Last week, the U.S. Supreme Court agreed to hear a lawsuit challenging the legality of the Patient Protection and Affordable Care Act's tax subsidies for health insurance. Here are five things to know about the case and the upcoming trial.

1. The language of the PPACA states subsidies are provided through state-established exchanges. The lawsuit, King v. Burwell, challenges an IRS regulation that allows subsidies in all states. The original case was brought by four Virginia residents seeking to block subsidies in the 36 states that didn't establish their own exchanges.

2. That case's decision, issued earlier this summer by a three-judge panel from the Fourth U.S. Circuit Court of Appeals stated those who are eligible for subsidies through the PPACA can receive them, even if their state didn't establish an exchange. The plaintiffs appealed the decision, and the Supreme Court will now hear the case.

3. A three-judge panel of the D.C. Circuit Court of Appeals issued a ruling earlier that same day stating subsidies may not be provided in states without state-established exchanges. The Obama administration successfully petitioned for a full-court rehearing of the case in August. The rehearing was set for December, but was canceled in mid-November, after the announcement of the U.S. Supreme Court's decision to hear the case at the highest level of the judiciary. The D.C. court will wait until the Supreme Court's ruling to rehear the case.

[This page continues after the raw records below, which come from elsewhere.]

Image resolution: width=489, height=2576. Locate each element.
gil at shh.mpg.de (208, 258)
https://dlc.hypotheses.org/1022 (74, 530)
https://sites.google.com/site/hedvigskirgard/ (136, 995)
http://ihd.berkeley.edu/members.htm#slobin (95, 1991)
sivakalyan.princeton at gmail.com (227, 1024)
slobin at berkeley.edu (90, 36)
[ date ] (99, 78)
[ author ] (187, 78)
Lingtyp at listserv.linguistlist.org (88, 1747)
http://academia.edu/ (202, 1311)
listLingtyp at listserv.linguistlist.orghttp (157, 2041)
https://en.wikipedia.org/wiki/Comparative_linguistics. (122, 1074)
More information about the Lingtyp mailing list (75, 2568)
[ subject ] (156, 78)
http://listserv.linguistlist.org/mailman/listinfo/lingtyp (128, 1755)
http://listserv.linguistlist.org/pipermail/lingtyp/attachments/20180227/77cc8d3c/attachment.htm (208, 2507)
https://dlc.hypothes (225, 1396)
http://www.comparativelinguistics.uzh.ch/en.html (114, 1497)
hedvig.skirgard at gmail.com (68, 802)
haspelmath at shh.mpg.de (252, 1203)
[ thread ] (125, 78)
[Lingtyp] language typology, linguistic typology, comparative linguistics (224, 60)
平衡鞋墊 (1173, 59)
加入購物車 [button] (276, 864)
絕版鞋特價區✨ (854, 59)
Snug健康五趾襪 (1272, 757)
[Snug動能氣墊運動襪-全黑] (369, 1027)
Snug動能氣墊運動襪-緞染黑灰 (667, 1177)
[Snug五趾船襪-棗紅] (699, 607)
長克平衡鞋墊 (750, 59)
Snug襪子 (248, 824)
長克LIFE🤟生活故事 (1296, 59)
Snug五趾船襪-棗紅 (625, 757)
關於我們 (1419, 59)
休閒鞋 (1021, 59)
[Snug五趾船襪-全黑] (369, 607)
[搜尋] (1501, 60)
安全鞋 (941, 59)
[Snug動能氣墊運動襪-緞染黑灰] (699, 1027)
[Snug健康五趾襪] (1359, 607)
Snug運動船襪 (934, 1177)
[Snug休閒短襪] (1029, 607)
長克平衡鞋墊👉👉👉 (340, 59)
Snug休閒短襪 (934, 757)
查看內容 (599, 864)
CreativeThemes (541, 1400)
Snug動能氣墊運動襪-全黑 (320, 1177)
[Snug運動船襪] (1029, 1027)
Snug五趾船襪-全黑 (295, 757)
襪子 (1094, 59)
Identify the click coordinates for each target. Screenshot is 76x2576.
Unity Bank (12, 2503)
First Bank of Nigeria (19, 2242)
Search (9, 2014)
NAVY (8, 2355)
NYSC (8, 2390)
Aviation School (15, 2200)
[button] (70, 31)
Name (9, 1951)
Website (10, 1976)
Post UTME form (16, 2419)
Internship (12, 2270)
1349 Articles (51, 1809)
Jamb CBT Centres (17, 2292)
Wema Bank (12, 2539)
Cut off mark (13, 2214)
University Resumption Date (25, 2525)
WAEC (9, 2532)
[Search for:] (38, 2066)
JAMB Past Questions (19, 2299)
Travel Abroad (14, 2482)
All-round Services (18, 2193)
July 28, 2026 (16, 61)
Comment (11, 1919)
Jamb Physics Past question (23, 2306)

4. At least six states have said they don't want subsidies for their citizens, while 16 states stated they assumed subsidies would be available through the federal exchange or through state-federal partnership exchanges, according to a report from Businessweek.

5. If the Supreme Court declares the subsidies illegal, there could be widespread effects in the insurance markets and in the healthcare industry. Regardless of the decision the court makes, it is unlikely it will answer which states qualify as running their own exchanges, according to the report.